DIRECTIONS FOR THIS TASK: Would you copy each line of the data below that has "agent"?

Pixel coordinate grounding data

=======

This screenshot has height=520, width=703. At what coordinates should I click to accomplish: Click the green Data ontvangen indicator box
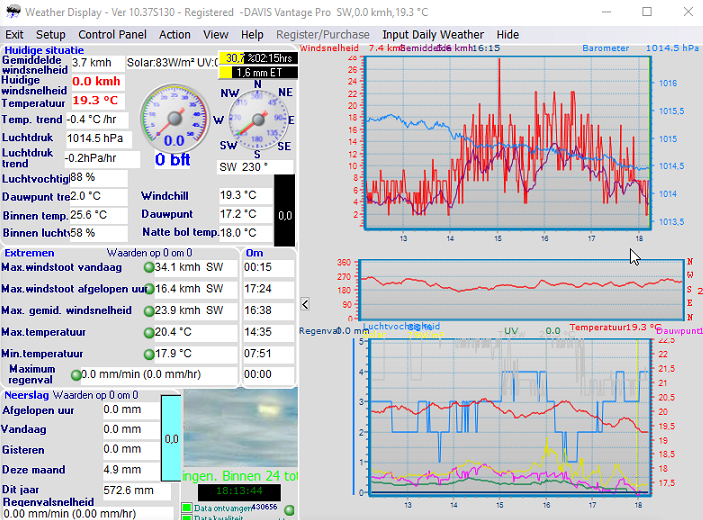coord(187,508)
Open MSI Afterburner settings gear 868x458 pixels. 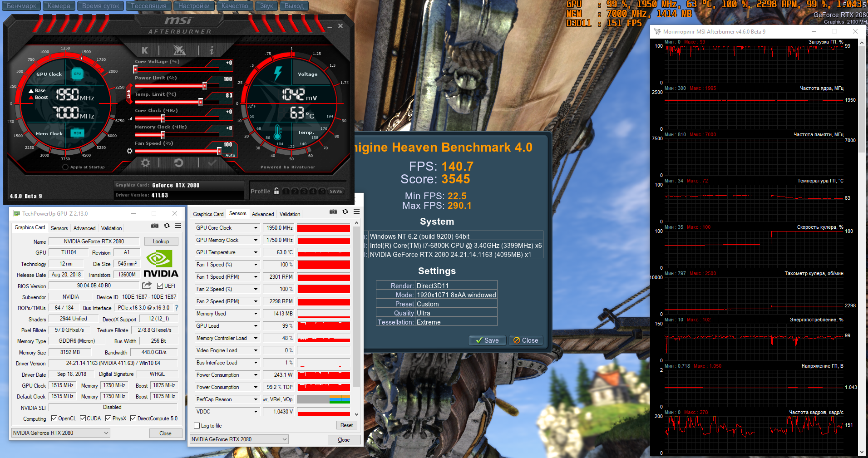[x=145, y=163]
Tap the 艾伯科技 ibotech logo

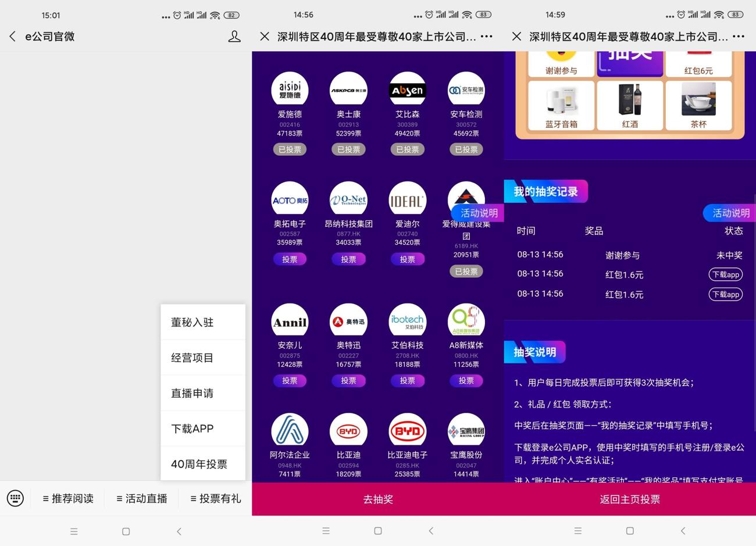(408, 320)
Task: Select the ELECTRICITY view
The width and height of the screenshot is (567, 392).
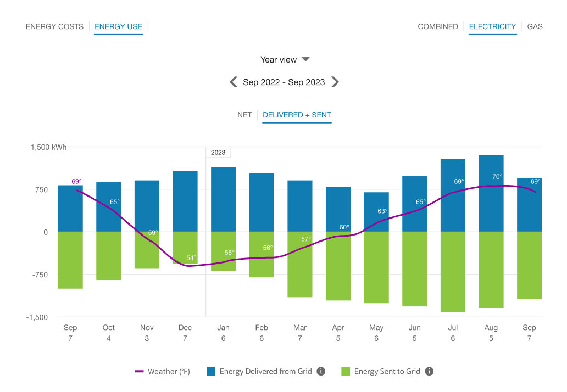Action: tap(492, 26)
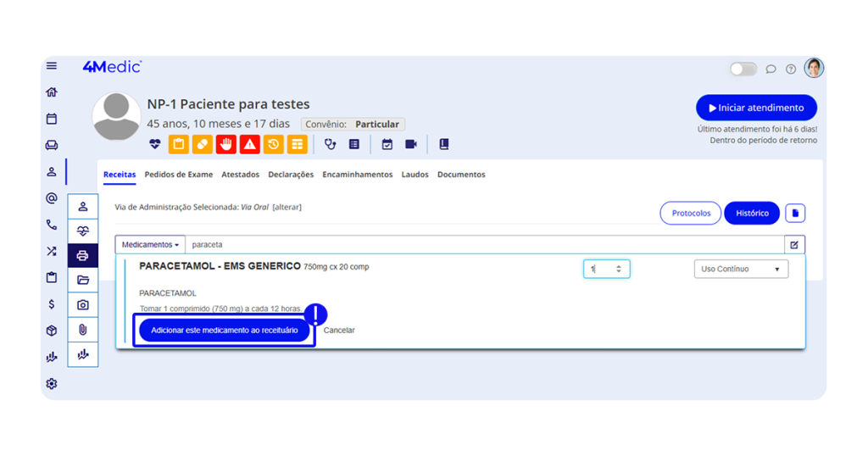
Task: Click the medication search field containing paraceta
Action: [x=483, y=245]
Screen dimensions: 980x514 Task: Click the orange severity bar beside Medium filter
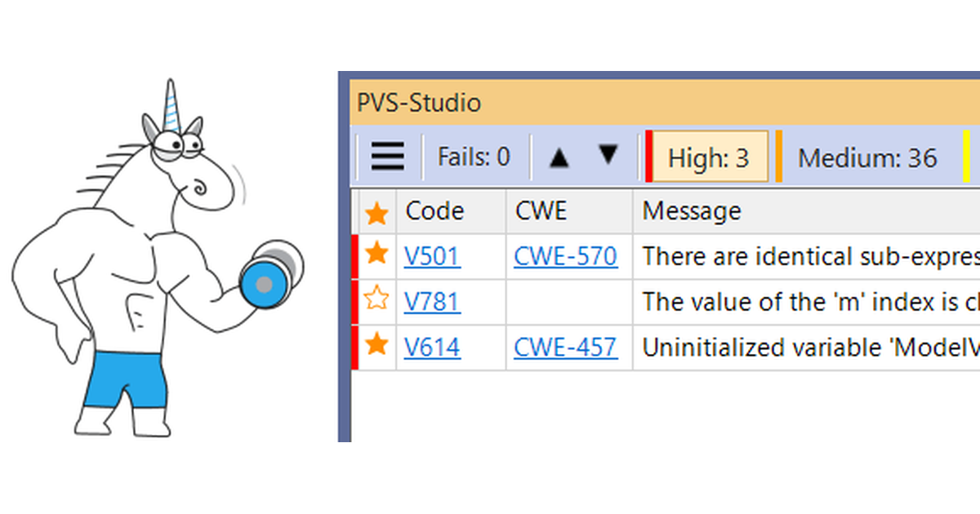point(778,155)
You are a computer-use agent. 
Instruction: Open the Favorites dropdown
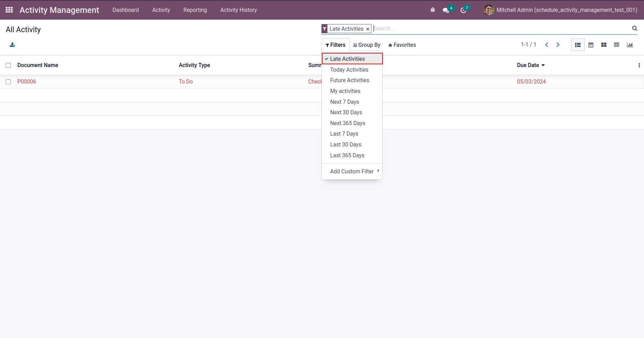[x=402, y=45]
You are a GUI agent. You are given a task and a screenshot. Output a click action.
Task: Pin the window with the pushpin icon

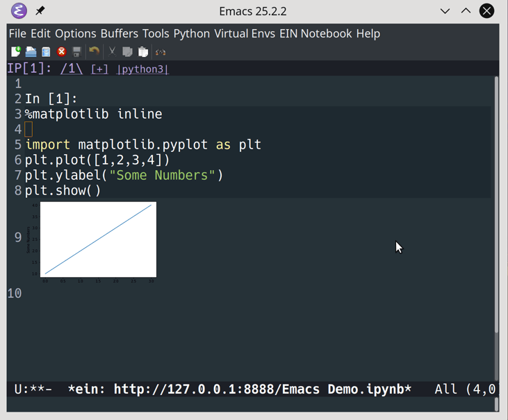40,11
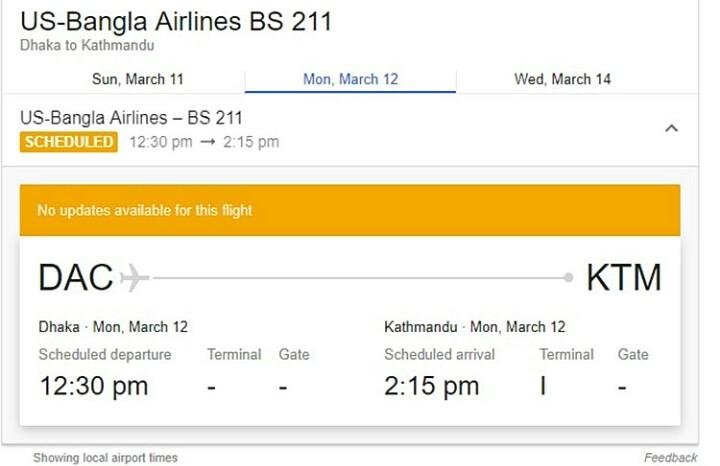Select the Mon, March 12 tab

[x=350, y=79]
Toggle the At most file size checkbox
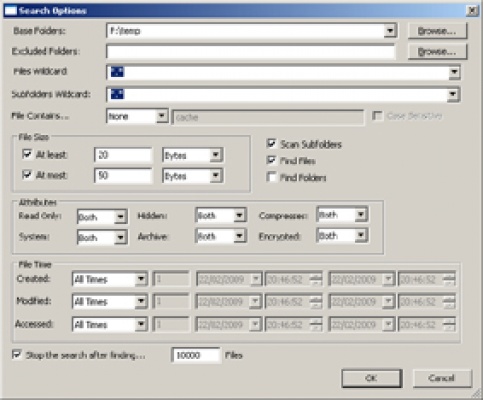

=======

EXERCISE SOLUTION:
You are a computer-use agent. 
You are a GUI agent. You are given a task and a screenshot. Output a click action.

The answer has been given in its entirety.